Re: OutOfmemory with big Lookup-Table

Hi
TIS 2.4.1 produces:
Exception in component tMap_5_TMAP_IN
java.lang.RuntimeException: java.io.FileNotFoundException: /home/dob/WM_test/FSK-BHF/temp/WM_STAGE1_DISTRIBUTE_tMapData_row9_TEMP_792.bin (Too many open files)
with roughly 1300 files in the temp area with big Lookup Tables 10'000'000 rows and more
cheers
Benjamin
One Star

Re: OutOfmemory with big Lookup-Table

Hi
I would like to add some observation to the above:
Java heap was set to 1024 and I increased buffer size from 100'000 to 1'000'000 to get bigger files.
Now the jobs fails with "Exception in thread "Thread-0" java.lang.OutOfMemoryError: Java heap space"
Now I set the -Xmx2048M in the start.script trying to avoid the heap space error.

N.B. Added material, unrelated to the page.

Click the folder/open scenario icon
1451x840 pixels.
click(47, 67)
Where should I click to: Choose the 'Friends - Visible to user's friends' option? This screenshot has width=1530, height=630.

Result is still pending......
This forum entry is to show, that the Lookup Concept from tMap urgently needs an extension to the exsiiting concept, as I mentioned already in one of the above contributions.
For Each Row in Input stream Lookup the record in DB, fetch it and allow some operation (java-expression) to join some data.
Is there any other component-combination to allow the above scenario, without tMap ?
I am grateful for any short term workaround.
Cheers
Benjamin
Employee

Re: OutOfmemory with big Lookup-Table

Indeed, to prevent the "Too many open files" error you have to increase the "Max buffer size".
About the "Thread-0" java.lang.OutOfMemoryError: Java heap space" error, it may come from:
- any problematics cases such as the 4867 which describes a problem with the FIRST MATCH mode
- other components which need much memory, such as the aggregate or database components which may accumulate a big amount of data
The best way is to use a low "Max buffer size" which allow to use a minimal amount of memory and which generate a number of generated opened files allowed by the system.
It will be interesting for me to have more details on your "Java heap space error".
One Star

Re: OutOfmemory with big Lookup-Table

Hi
Thank you for your reply.
My job was running on a Linux machine, I was not aware, that my file system limits the openfile number to something around 1300.
This is interesting information.
btw. even 2048 MB RAM run into the heap space error. I think 1 mio records in buffer is too much for our tMap component.
btw: I ran into another strange beahviour. tDenormalizeSortedRow seems not to treat the last row. My input has 20 rows (with tSampleRow) and then some Normalisation, selecting and denormalisation leads to only 19 rows left. the last one disappeared somewhere.
Cheers
Benjamin
Employee

Re: OutOfmemory with big Lookup-Table

I would like see the complete error message to see if this an algorithm bug or an other problem.
It could be useful to give a screenshot of your job if possible.
About the problem on the tDenormalizeSortedRow, please create a new topic.
Thank you Benjamin.
One Star

Re: OutOfmemory with big Lookup-Table

Hi
Thank you for the quick support. I appreciate.
the screen shot doesn't say much, but anyway i will be able to work on this next time 8.Sept.
I hope this is ok for you
Cheers
Benjamin